Lines to return, exactly: from the line with "I/D Disability (533, 111)" to the line with "What autism and" in the entries below, both included.

[[ Provided material open ]]

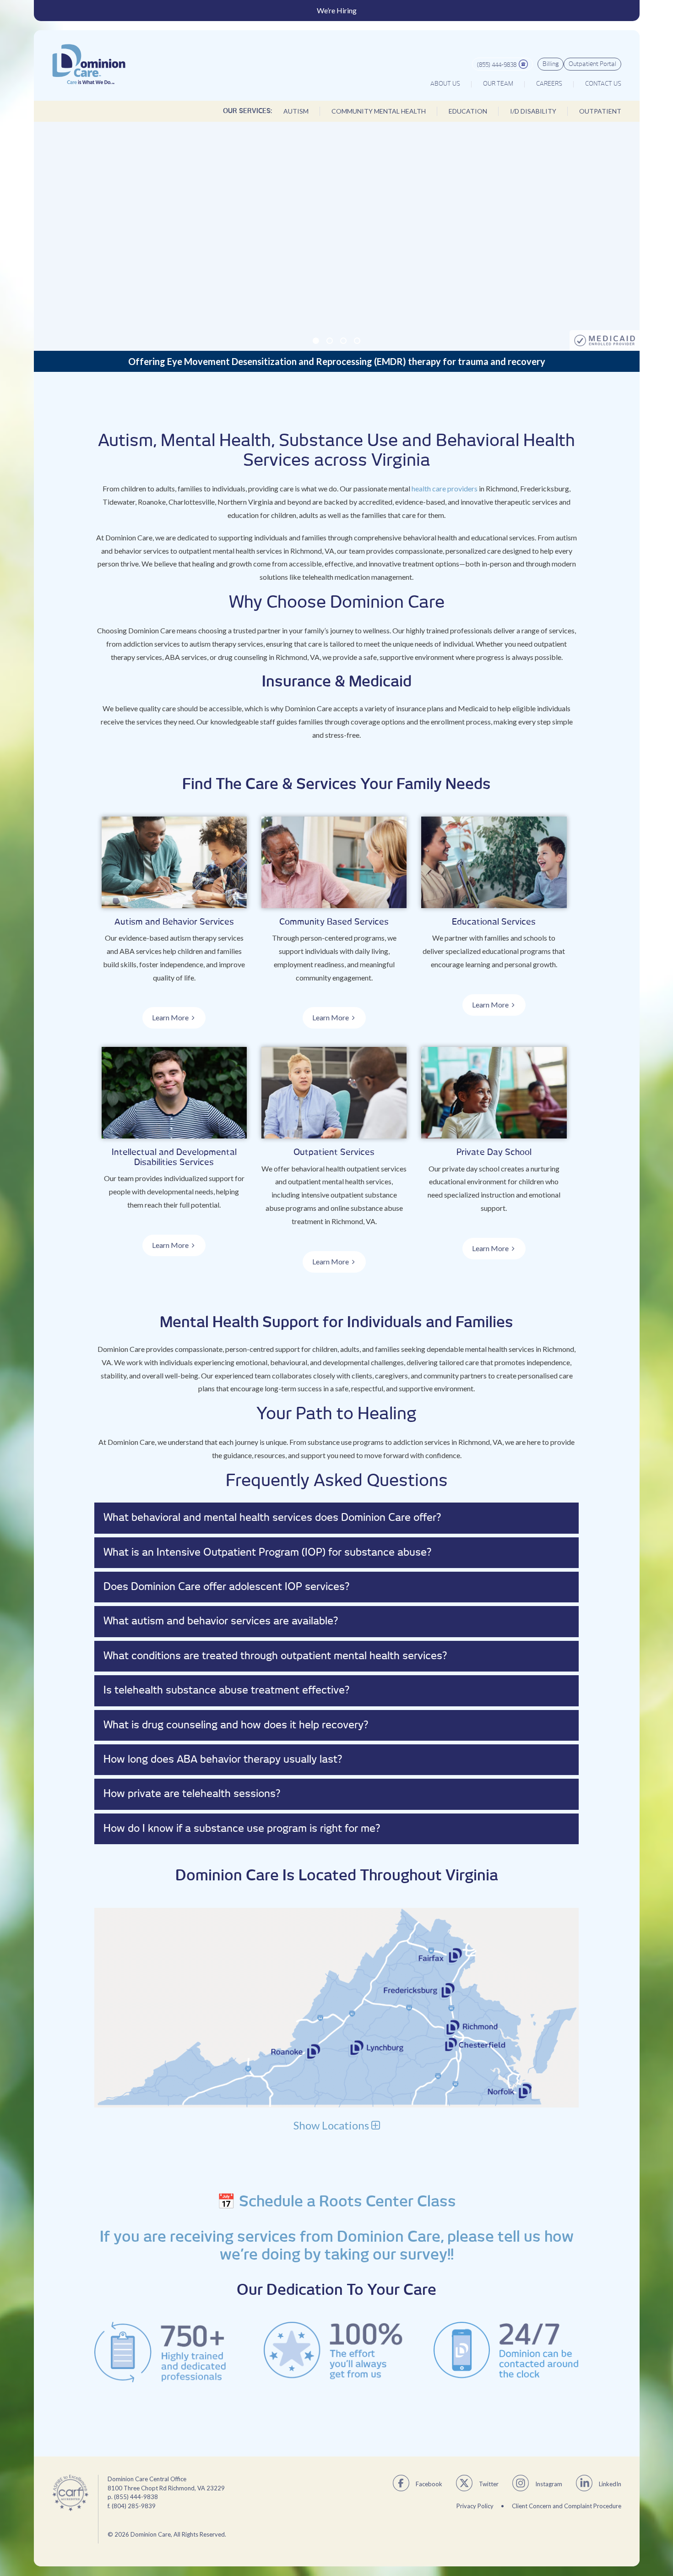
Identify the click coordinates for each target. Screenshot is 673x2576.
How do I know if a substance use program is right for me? (241, 1829)
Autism (296, 111)
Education (468, 111)
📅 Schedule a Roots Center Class (336, 2202)
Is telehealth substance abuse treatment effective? (226, 1690)
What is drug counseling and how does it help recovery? (235, 1725)
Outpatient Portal (592, 64)
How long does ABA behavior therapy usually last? (222, 1759)
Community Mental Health (378, 111)
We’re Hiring (337, 10)
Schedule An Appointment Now (333, 240)
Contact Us (603, 84)
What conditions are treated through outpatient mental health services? (275, 1656)
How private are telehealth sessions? (191, 1794)
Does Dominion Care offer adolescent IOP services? (226, 1587)
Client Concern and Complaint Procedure (566, 2506)
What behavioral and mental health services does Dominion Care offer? (272, 1518)
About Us (445, 84)
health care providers (445, 488)
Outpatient (600, 111)
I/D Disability (533, 111)
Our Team (498, 84)
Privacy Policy (475, 2506)
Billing (551, 64)
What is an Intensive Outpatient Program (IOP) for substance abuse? (267, 1552)
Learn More (170, 1017)
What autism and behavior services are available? (220, 1621)
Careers (549, 84)
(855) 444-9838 (496, 65)
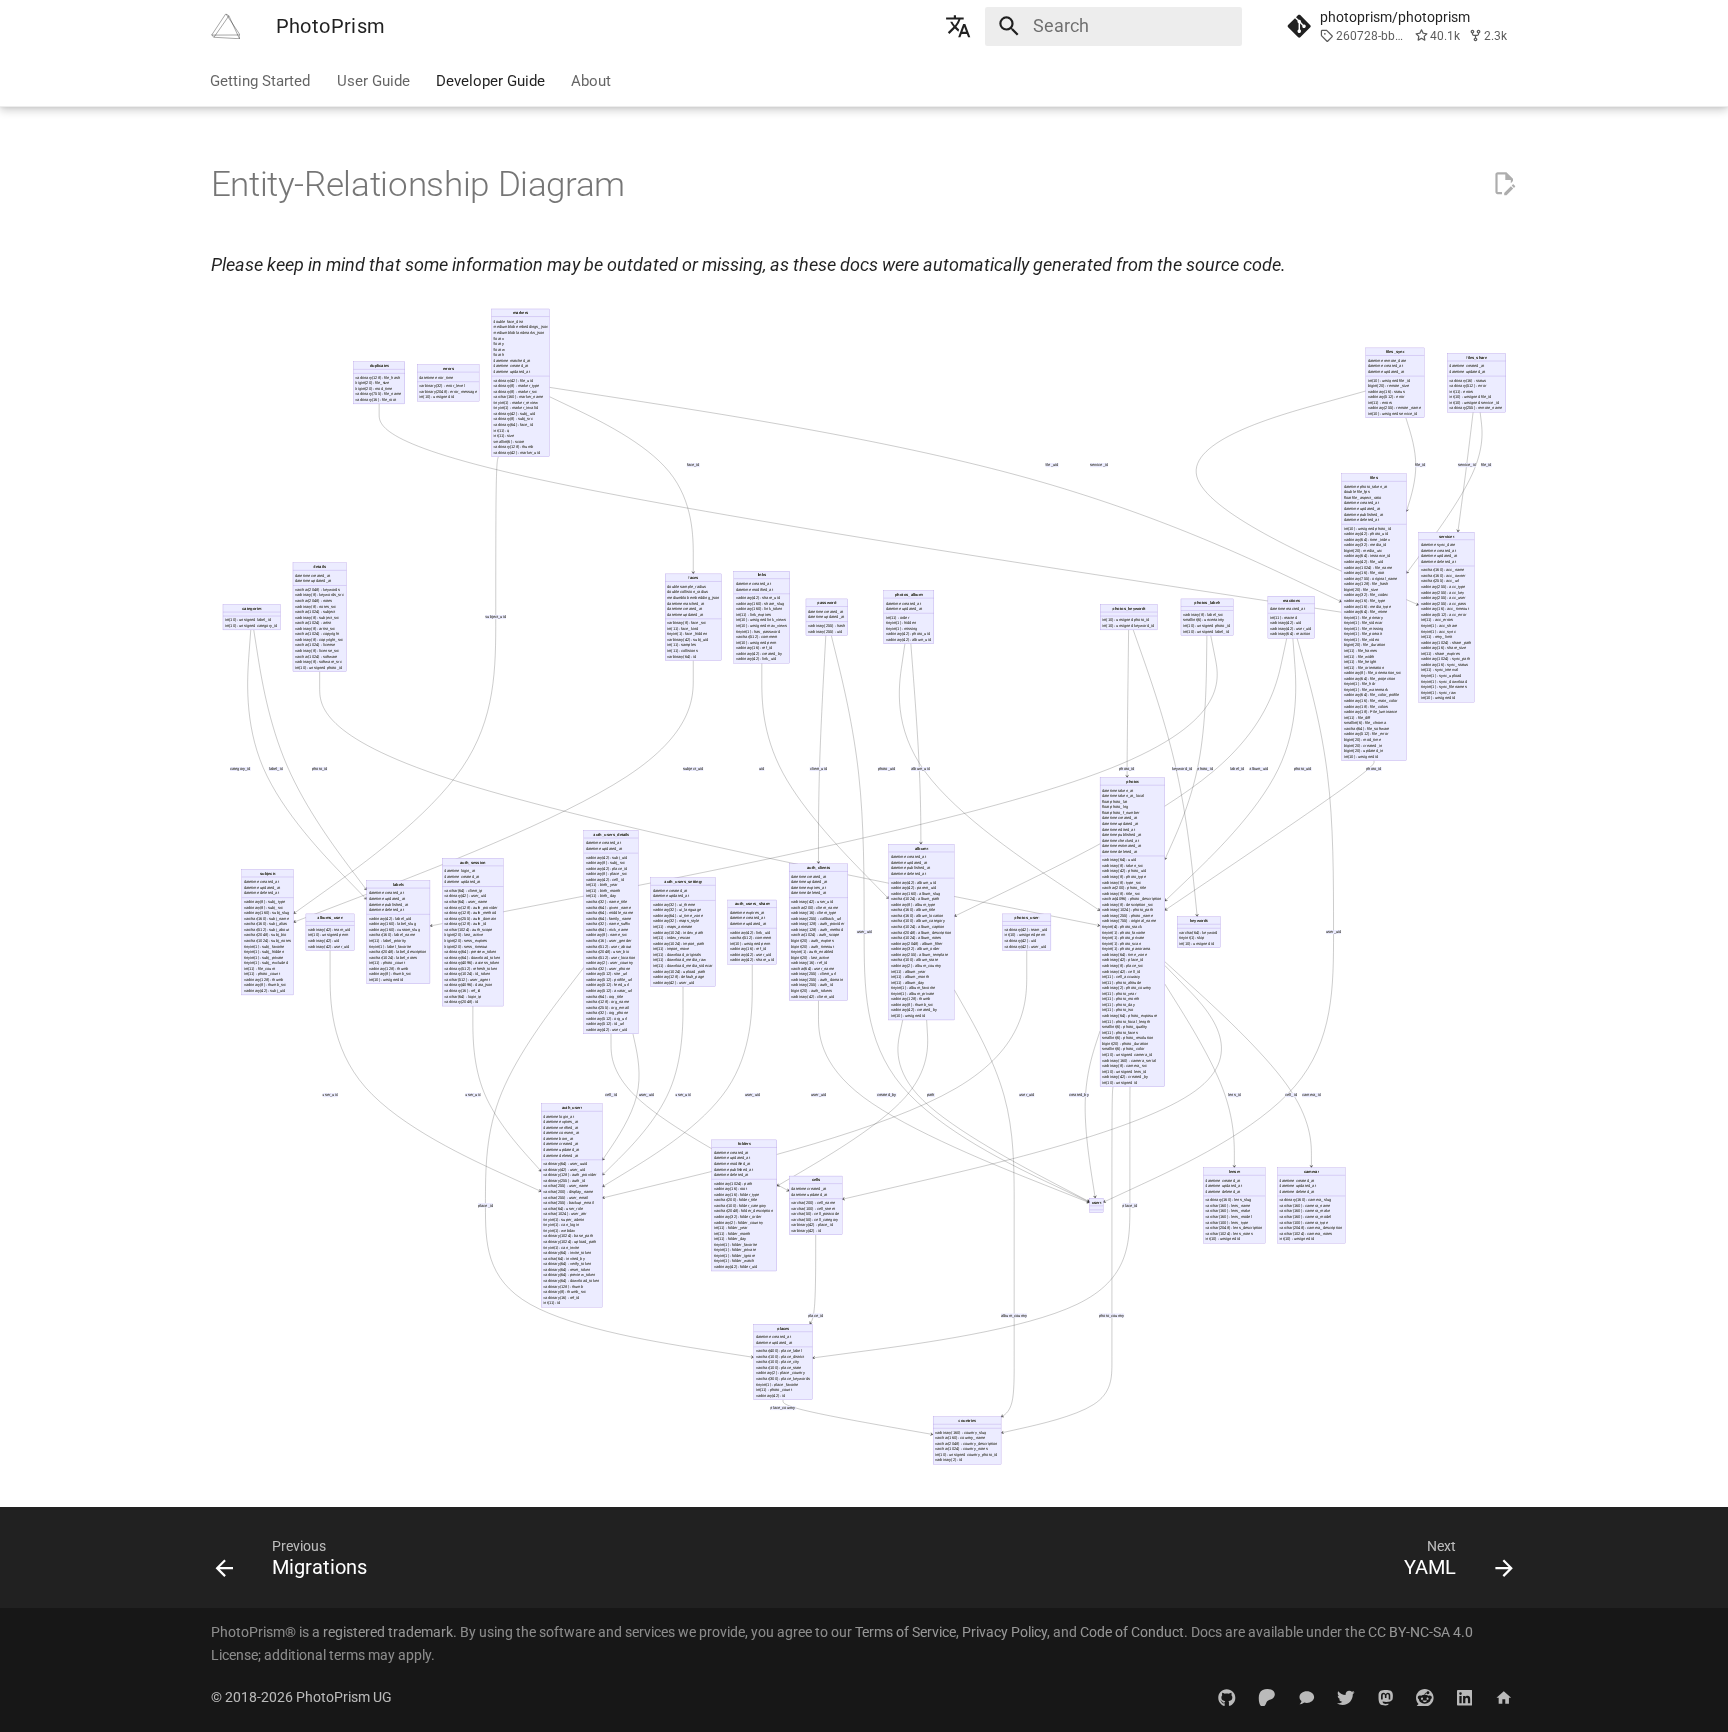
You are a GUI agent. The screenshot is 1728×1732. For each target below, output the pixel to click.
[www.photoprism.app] (1504, 1696)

[[ Provided material closed ]]

# Output for this exercise:
I/D Disability (533, 111)
Our Team (498, 84)
Privacy Policy (475, 2506)
Billing (551, 64)
What is an Intensive Outpatient Program (IOP) for substance abuse? (267, 1552)
Learn More (170, 1017)
What autism and behavior services are available? (220, 1621)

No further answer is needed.